[start of Dataset extract]
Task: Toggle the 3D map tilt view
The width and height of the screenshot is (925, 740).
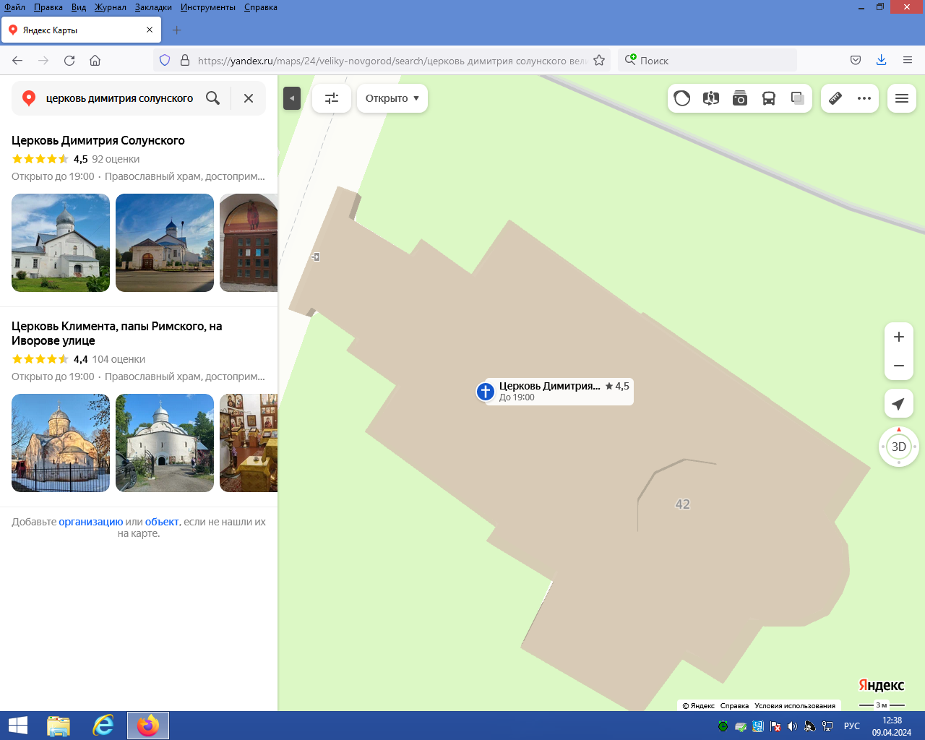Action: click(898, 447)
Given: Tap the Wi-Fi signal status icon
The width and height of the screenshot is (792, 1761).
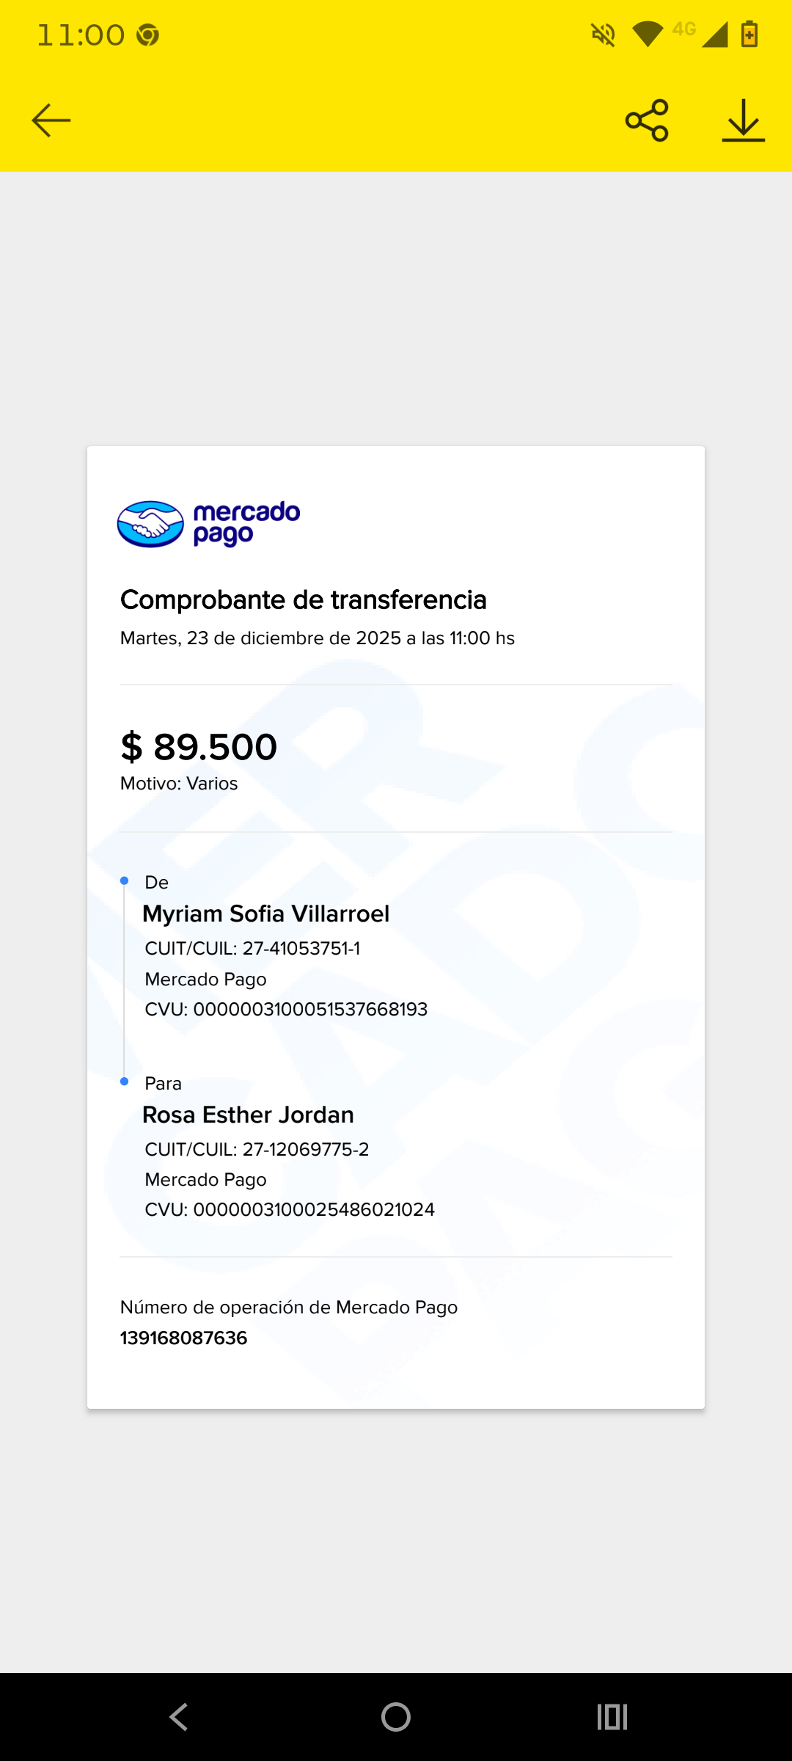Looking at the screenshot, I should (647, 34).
[end of Dataset extract]
Your instructions.
Report every line in the items above that contains the word "height", copying each line in full.

Reply to the task.
The width and height of the screenshot is (925, 740).
The width and height of the screenshot is (792, 1761).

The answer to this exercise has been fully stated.